The warning signs for the housing market appear to be stark:
– The U.S. Commerce Department said sales of new houses have dropped 5.9% on an annualized basis.
– Home prices are at record high.
– The National Association of Realtors said sales of existing houses have declined four months in a row.
– Consumer confidence has declined.
– Inflation is rising.
– Commodity prices climbed as demand surged, driving the cost of new houses higher.

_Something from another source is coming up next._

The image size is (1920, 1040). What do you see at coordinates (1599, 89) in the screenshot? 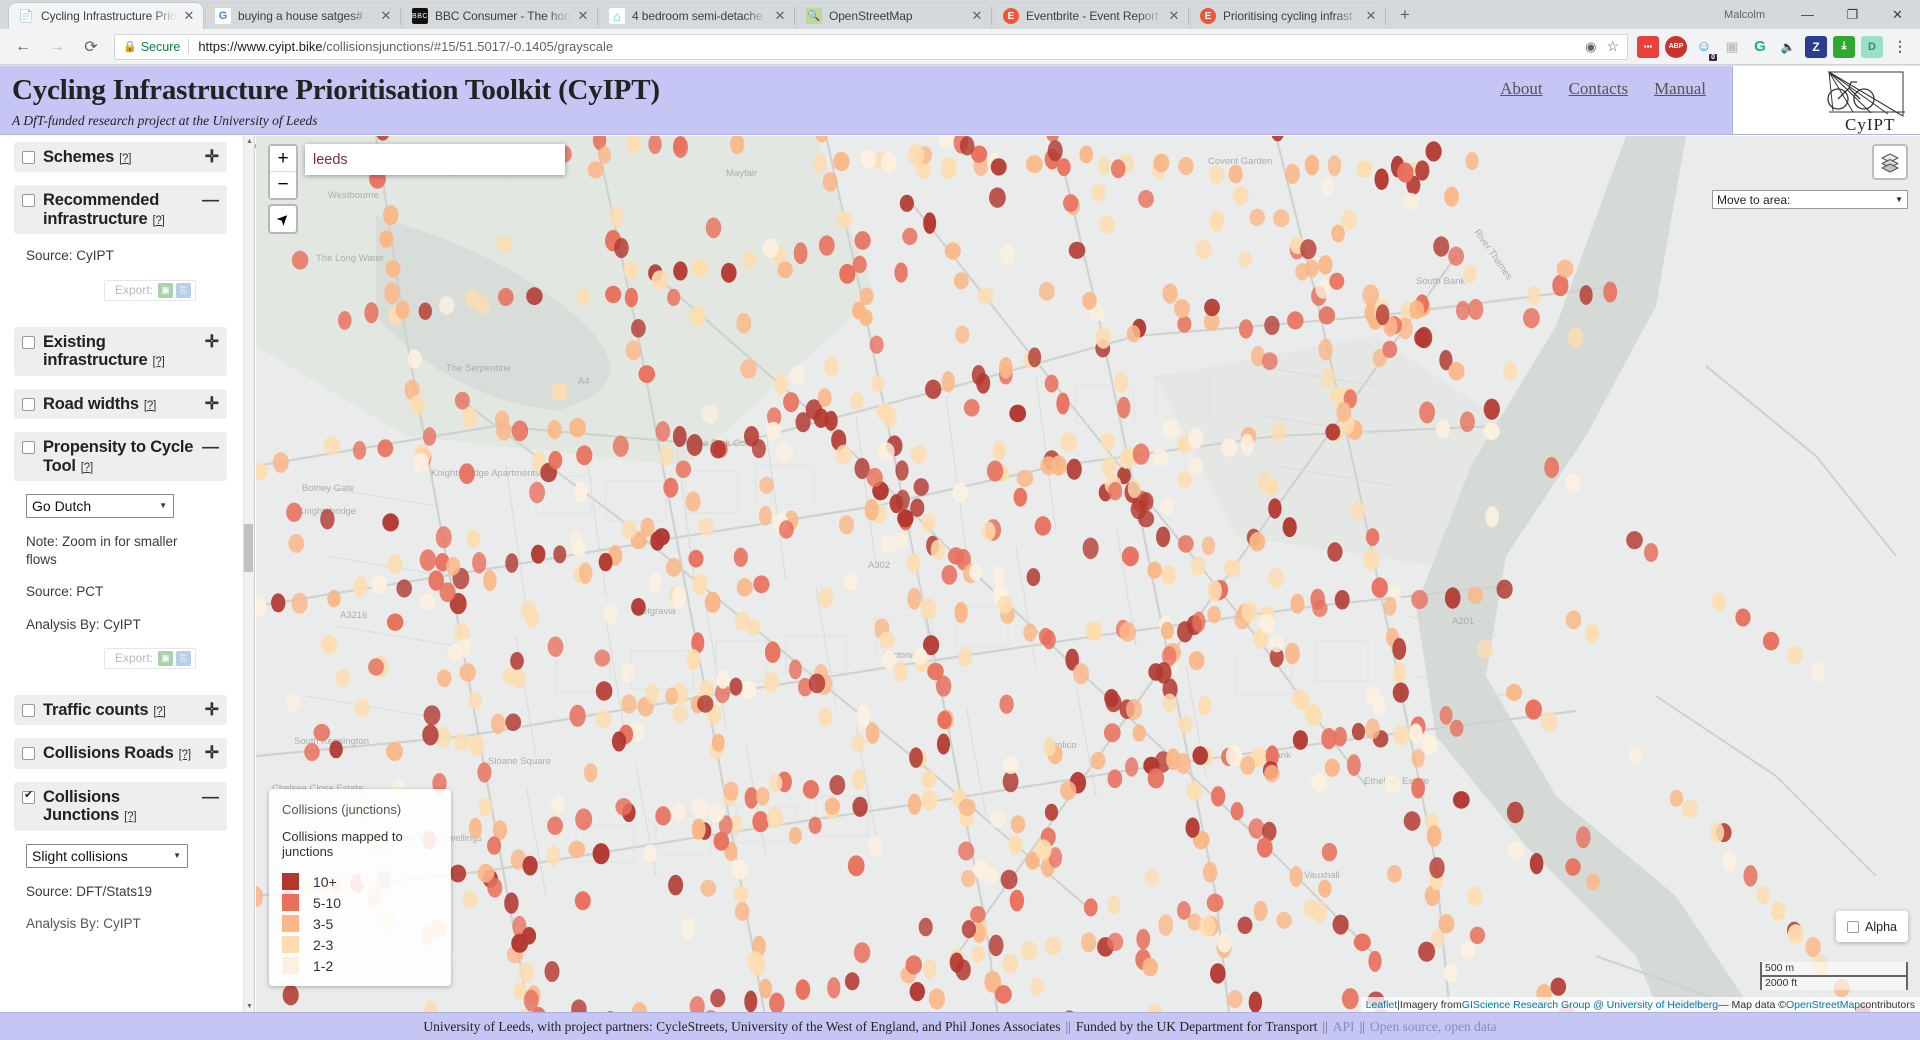
I see `nav-link-contacts: Contacts` at bounding box center [1599, 89].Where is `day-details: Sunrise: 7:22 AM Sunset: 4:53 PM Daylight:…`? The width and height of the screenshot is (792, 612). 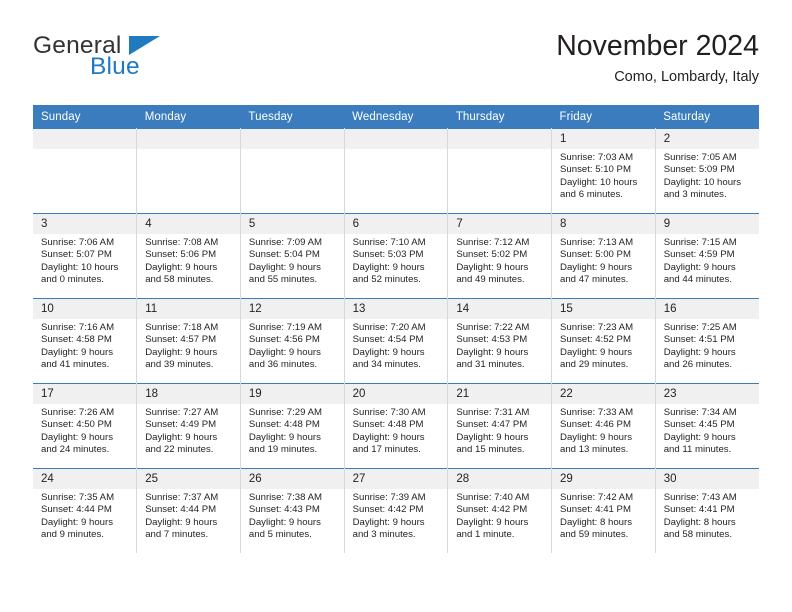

The housing market is a key element in the recovery as the economy emerges from the COVID-19 lockdown. The downbeat indicators raise a basic question: Is the housing boom over?

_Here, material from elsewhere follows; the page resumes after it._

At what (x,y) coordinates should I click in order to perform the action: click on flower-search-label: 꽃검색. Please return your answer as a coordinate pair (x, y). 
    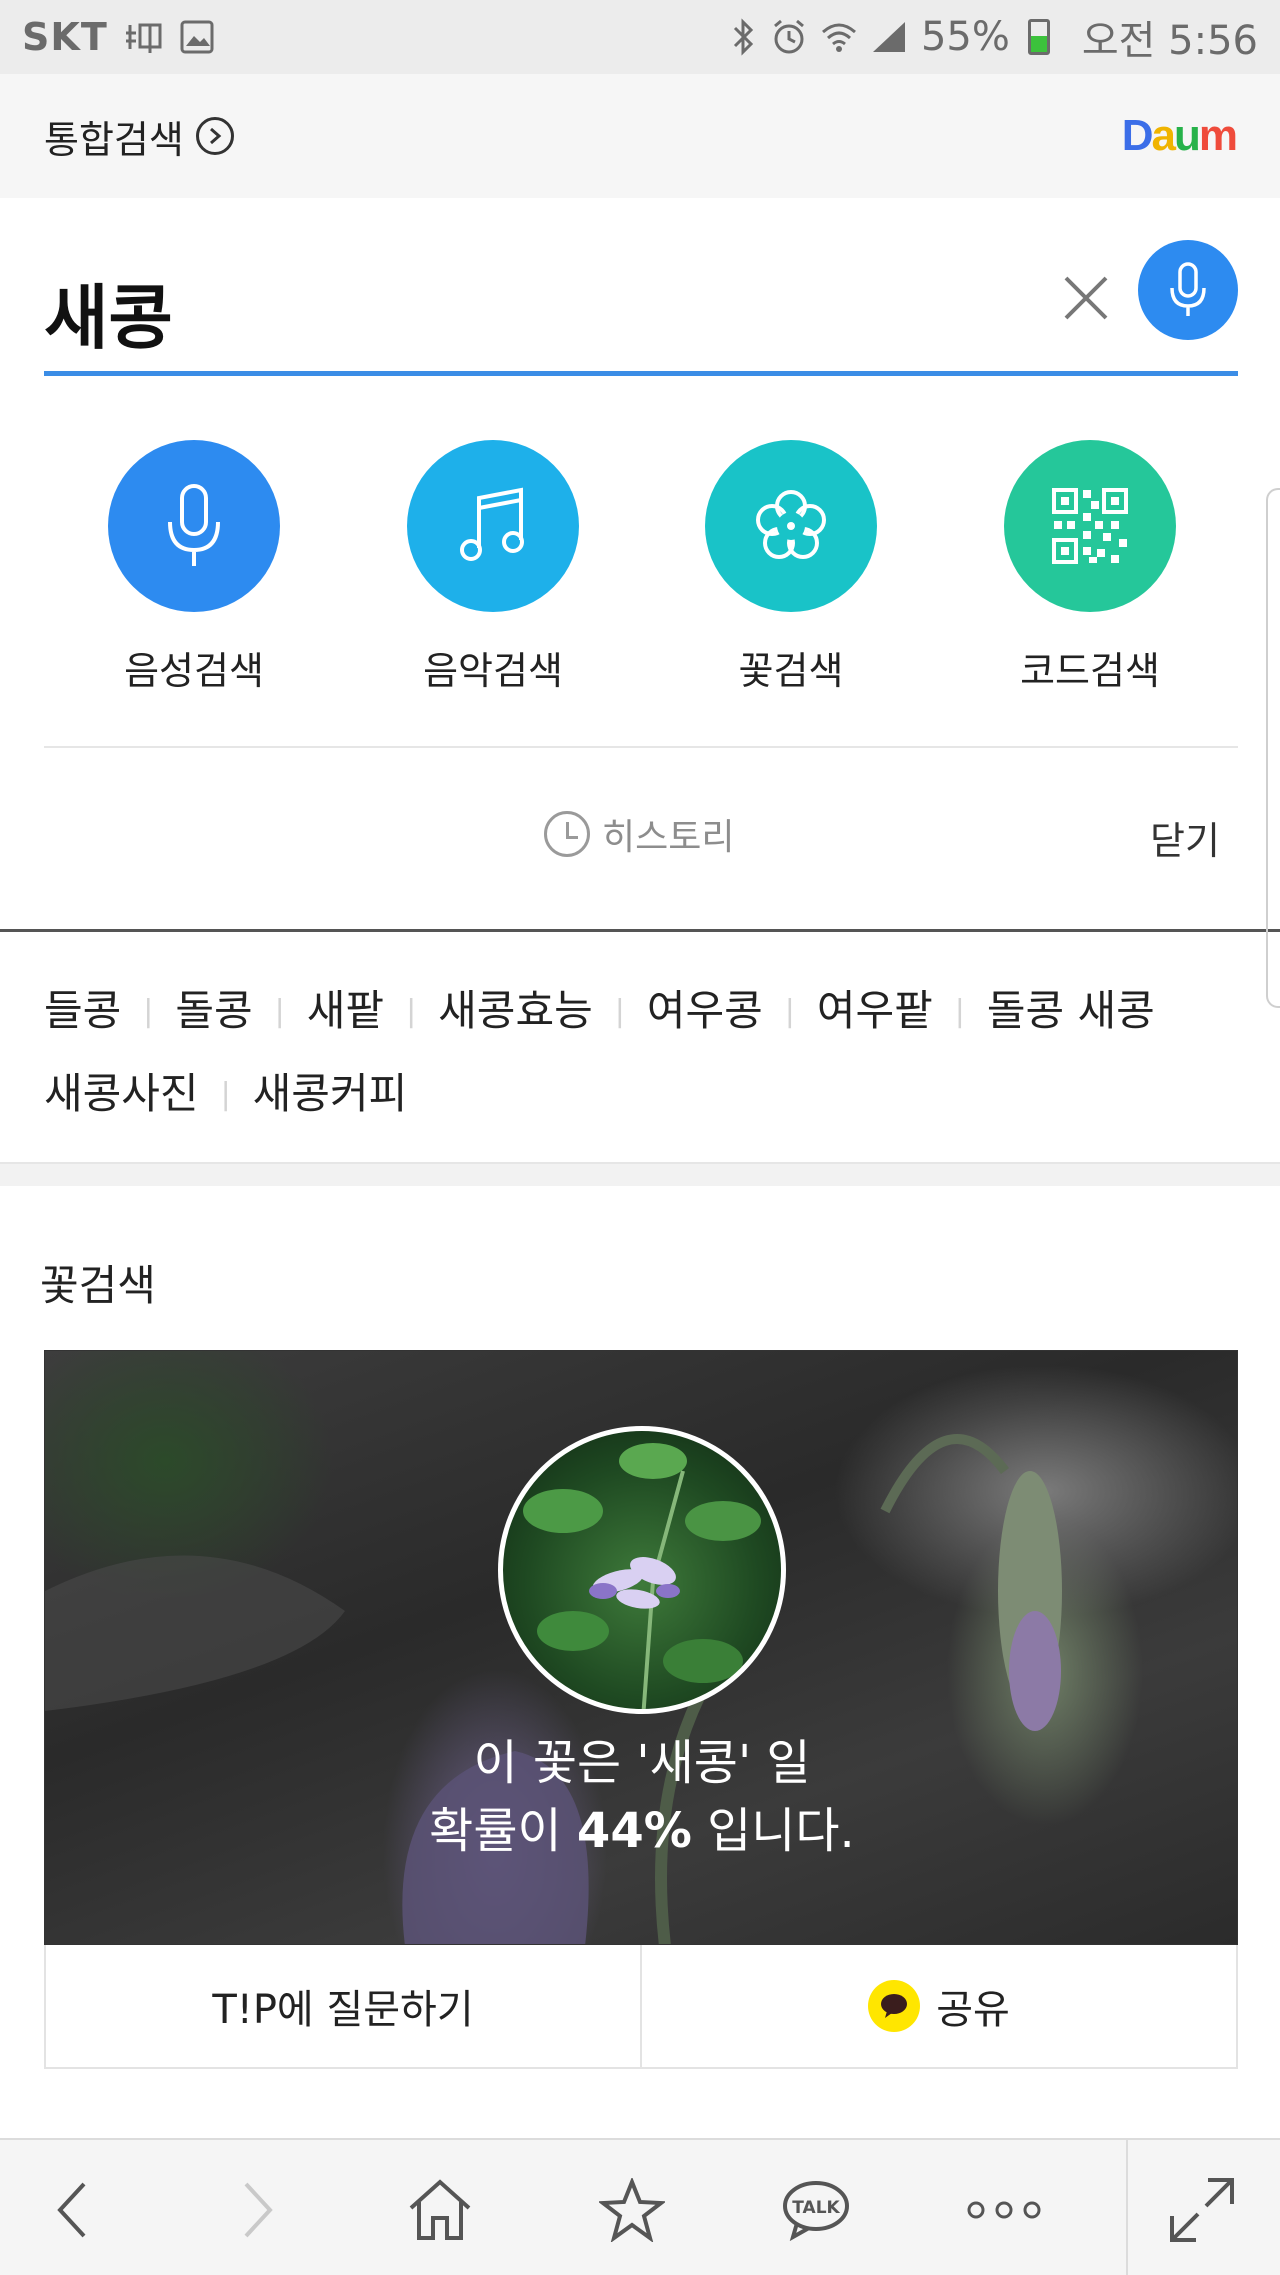
    Looking at the image, I should click on (791, 671).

Lisa Shalett, Chief Investment Officer for Wealth Management at Morgan Stanley, says no.
“We believe that the supply disruptions and rapid price appreciation have merely paused buyer confidence and purchasing behavior in what should be an above average run for housing,” she said in a research report for the New York investment bank. “In our view, the U.S. housing market stands on a sturdy foundation, arguably the best in decades.”
Shalett said many household balance sheets are strong and the Millennial generation has entered its prime years for starting a family. Morgan Stanley research estimated that 1.2 million new ownership households have been created in the last year.
“Anecdotal evidence suggests that the pandemic may have shifted behavioral priorities toward de-urbanization and remote-work, creating sustainable support for housing demand,” the analyst said.
Construction of new houses has lagged for about 10 years due, in part, to the lessons learned in the collapse of the subprime mortgage market that sparked the 2007 – 2009 recession, the deepest since the Great Depression of the 1930s.
The growth of housing supply now trails annual household formation by almost 60%, an imbalance that’s likely to support the prices of single-family houses, Shalett said.
Lending standards were tightened during the coronavirus pandemic, but have now been relaxed.
“This could help offset higher home prices and mortgage rates,” she said. “With the Federal Reserve last week giving a thumbs-up to all major U.S. banks that underwent its annual stress test, homebuyers could expect even more credit availability.”
The Federal Reserve, the nation’s central bank, reviewed 23 large banks and concluded that each has strong capital reserves and could continue to lend to households and businesses during a severe recession.
“Over the past year, the Federal Reserve has run three stress tests with several different hypothetical recessions and all have confirmed that the banking system is strongly positioned to support the ongoing recovery,” Randal K. Quarles, Vice Chairman for Supervision, said in a news release.
The Fed’s stress test reviews a bank’s resilience by estimating losses, revenue and capital levels—a cushion against possible losses—and “hypothetical scenarios” over nine future quarters. Sales of existing houses declined in all regions except the Midwest in May, the National Association of Realtors, a Washington-based trade group, reported.
The median price for existing housing of all types in May was $350,300, up 23.6% from the same period a year ago. Total housing inventory was 1.23 million units in May, up 7% from April’s total, but down 20.6% from one year ago.
“Home sales fell moderately in May and are now approaching pre-pandemic activity,” Lawrence Yun, NAR’s chief economist, said in a report. “Lack of inventory continues to be the overwhelming factor holding back home sales, but falling affordability is simply squeezing some first-time buyers out of the market.”
The outlook, however, is encouraging.
“Supply is expected to improve,” he said, “which will give buyers more options and help tamp down record-high asking prices for existing homes.”
The National Mortgage Bankers Association, a Washington-based trade group, said loan applications decreased 6.9% for the week ended June 25 from the previous week to the lowest level in about 18 months.
The average interest rate for a 30-year fixed-rate mortgage backed by the Federal Housing Administration dipped to 3.19% from 3.21%.